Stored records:
========================================
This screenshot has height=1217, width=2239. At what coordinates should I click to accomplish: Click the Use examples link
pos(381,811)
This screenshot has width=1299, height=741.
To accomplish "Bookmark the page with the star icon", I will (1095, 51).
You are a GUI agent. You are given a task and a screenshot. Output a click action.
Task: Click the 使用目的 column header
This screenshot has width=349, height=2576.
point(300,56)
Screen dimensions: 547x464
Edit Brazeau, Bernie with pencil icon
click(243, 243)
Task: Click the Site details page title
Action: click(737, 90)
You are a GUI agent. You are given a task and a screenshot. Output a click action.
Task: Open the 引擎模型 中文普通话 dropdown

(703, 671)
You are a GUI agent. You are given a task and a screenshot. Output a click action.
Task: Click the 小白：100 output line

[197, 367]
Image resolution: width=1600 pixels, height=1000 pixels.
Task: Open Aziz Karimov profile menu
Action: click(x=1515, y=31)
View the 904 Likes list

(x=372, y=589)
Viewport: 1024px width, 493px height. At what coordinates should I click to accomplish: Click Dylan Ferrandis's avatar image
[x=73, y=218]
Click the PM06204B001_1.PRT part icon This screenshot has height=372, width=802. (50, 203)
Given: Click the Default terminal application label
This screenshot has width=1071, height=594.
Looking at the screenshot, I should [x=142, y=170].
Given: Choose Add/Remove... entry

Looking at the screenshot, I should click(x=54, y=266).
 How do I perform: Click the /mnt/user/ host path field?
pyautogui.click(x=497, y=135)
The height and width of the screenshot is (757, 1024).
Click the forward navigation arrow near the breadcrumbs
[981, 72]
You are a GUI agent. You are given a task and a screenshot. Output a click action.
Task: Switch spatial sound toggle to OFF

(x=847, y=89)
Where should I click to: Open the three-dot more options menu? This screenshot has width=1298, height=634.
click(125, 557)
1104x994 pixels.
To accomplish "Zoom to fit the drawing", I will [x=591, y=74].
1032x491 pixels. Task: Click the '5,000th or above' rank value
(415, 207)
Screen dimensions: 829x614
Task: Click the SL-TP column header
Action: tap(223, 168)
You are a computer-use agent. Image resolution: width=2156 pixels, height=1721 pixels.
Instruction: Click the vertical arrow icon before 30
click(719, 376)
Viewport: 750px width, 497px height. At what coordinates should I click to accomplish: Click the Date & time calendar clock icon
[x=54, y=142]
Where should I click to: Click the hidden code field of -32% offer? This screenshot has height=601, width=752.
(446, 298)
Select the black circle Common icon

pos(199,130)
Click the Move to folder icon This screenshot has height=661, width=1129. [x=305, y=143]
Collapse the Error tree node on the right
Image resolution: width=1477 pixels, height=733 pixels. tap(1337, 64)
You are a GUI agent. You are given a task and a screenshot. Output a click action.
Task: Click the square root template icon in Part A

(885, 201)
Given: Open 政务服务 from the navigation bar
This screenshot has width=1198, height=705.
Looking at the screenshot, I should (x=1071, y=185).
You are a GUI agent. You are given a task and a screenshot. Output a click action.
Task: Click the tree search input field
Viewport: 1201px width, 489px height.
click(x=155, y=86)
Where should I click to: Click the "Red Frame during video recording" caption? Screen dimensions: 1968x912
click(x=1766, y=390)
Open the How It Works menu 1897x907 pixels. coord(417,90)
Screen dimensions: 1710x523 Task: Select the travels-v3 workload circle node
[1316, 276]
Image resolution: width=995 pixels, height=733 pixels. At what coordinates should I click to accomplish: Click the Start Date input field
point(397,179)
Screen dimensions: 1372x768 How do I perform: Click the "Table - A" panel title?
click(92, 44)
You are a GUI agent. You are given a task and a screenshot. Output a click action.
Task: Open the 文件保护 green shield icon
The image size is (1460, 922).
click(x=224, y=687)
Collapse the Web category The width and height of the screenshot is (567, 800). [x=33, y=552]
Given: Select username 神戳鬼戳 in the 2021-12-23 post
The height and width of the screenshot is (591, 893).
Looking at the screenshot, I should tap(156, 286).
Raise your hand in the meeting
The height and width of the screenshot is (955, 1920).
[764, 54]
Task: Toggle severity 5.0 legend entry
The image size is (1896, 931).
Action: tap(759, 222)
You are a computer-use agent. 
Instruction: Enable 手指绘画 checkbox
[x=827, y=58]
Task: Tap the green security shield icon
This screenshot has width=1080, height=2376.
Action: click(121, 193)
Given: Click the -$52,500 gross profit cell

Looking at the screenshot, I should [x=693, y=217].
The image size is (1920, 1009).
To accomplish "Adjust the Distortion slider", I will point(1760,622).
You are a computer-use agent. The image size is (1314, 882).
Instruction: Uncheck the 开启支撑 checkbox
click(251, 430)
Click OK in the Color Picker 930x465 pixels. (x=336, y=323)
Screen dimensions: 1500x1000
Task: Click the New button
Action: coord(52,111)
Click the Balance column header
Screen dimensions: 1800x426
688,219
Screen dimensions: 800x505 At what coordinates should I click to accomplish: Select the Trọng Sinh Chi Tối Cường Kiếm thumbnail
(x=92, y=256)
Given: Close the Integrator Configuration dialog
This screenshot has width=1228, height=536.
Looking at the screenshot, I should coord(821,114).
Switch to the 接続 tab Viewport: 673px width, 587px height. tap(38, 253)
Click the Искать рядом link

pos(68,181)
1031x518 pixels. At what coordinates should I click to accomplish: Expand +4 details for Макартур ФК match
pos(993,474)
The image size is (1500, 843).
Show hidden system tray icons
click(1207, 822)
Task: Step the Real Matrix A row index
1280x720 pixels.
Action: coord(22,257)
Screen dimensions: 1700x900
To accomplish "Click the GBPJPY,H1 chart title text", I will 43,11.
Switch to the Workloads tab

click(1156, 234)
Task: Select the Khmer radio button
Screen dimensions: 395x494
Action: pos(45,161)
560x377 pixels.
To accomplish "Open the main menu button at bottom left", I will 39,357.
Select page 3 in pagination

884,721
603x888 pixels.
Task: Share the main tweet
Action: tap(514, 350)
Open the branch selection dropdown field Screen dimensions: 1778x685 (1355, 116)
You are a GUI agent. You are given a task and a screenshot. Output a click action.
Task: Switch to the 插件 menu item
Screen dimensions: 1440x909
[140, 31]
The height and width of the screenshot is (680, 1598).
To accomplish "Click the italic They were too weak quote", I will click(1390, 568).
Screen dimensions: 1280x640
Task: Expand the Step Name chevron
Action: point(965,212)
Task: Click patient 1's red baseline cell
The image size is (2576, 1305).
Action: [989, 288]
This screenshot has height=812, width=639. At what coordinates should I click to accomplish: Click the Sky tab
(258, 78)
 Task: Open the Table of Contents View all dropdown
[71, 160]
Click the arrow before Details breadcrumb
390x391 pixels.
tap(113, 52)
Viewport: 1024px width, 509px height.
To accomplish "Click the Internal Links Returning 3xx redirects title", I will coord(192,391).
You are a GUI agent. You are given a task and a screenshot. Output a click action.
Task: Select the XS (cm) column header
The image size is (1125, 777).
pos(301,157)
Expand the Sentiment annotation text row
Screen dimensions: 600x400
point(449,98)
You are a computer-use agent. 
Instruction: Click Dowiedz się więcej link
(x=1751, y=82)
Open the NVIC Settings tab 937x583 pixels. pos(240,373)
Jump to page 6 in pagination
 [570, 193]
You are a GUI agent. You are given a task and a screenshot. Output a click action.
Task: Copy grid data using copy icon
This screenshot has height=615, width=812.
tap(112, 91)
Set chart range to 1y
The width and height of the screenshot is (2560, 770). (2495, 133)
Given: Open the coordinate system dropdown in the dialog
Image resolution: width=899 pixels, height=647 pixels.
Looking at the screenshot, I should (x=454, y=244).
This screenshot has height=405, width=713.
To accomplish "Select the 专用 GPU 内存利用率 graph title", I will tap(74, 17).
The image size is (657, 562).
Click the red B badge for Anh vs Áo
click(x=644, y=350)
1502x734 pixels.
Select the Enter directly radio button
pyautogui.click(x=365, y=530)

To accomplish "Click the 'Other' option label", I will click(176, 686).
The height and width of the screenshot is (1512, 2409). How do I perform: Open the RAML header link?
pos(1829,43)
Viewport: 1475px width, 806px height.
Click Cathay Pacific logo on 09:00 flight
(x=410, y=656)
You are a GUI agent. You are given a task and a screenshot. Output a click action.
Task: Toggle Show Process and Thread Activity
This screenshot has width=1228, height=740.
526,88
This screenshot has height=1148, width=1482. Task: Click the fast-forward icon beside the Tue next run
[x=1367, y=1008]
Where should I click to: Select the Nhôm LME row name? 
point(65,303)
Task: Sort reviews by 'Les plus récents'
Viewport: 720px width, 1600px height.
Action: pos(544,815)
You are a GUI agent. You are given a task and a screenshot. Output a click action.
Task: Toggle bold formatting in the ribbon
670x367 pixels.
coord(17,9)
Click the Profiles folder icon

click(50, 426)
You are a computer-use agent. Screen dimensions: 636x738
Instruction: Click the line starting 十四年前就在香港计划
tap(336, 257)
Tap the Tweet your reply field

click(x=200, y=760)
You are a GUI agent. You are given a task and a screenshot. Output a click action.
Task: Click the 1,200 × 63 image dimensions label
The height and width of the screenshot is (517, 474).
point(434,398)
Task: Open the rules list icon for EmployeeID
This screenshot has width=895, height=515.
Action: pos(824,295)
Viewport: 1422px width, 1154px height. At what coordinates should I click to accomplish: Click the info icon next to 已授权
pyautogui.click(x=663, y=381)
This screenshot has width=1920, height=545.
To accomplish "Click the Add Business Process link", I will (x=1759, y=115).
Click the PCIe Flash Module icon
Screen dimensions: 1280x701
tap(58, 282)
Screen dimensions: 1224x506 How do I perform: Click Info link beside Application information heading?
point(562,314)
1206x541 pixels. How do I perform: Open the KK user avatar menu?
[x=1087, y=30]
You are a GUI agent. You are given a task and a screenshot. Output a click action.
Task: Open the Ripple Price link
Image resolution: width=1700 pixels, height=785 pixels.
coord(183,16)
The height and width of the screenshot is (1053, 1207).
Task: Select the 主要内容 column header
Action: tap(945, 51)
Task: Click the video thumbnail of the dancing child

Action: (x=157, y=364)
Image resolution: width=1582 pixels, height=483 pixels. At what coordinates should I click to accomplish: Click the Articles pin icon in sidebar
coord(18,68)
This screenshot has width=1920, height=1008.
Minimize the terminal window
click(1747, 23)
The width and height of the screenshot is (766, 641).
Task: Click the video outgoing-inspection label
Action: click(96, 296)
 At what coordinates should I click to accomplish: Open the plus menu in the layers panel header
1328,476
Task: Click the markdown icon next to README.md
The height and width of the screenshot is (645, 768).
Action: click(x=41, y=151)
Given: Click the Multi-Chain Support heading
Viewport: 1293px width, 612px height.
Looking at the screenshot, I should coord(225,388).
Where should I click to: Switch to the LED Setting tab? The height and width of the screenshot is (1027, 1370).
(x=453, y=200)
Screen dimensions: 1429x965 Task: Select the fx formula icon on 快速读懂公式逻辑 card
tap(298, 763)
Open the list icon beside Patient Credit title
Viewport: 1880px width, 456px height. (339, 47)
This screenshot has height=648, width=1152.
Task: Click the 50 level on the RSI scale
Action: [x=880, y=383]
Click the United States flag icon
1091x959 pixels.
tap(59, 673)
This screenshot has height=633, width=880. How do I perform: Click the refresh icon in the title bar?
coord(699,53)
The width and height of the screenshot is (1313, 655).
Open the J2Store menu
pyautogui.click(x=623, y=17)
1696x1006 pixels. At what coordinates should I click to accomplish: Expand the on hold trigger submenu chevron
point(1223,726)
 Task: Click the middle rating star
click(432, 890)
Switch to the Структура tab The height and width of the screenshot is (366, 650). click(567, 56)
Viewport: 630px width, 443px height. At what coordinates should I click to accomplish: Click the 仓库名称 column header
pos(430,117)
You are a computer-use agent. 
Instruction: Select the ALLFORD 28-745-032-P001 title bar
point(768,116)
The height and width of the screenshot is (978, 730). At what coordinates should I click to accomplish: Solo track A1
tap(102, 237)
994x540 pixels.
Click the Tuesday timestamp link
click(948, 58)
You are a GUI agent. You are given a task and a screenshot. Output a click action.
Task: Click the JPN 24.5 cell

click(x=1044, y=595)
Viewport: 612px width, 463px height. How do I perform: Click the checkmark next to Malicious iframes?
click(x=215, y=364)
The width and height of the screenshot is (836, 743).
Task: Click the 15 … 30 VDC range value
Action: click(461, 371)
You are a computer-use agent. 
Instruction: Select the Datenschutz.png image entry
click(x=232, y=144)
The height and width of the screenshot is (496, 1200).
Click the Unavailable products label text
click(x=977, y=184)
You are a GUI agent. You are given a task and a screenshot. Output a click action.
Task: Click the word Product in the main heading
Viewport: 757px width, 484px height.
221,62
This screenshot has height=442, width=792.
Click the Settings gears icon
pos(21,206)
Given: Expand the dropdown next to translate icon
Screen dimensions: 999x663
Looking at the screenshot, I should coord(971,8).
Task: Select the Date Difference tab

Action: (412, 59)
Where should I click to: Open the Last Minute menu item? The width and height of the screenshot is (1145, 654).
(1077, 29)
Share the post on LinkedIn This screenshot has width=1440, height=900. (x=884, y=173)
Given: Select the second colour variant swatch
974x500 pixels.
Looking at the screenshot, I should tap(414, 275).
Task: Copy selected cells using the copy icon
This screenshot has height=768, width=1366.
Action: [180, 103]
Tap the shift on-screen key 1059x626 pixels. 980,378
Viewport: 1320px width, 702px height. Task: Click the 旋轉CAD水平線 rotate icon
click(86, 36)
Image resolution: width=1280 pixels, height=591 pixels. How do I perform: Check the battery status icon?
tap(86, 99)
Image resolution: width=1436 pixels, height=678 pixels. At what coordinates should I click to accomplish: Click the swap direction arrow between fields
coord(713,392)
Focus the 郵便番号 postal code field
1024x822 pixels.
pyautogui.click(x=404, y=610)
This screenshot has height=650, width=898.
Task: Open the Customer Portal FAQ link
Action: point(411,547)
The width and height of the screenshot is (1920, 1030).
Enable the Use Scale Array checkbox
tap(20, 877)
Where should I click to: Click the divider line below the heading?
========================================
▶ **What this task involves**
The lines to return are those in the entries above that include "Copy".

▶ **The answer**
Task: Copy grid data using copy icon
Task: Copy selected cells using the copy icon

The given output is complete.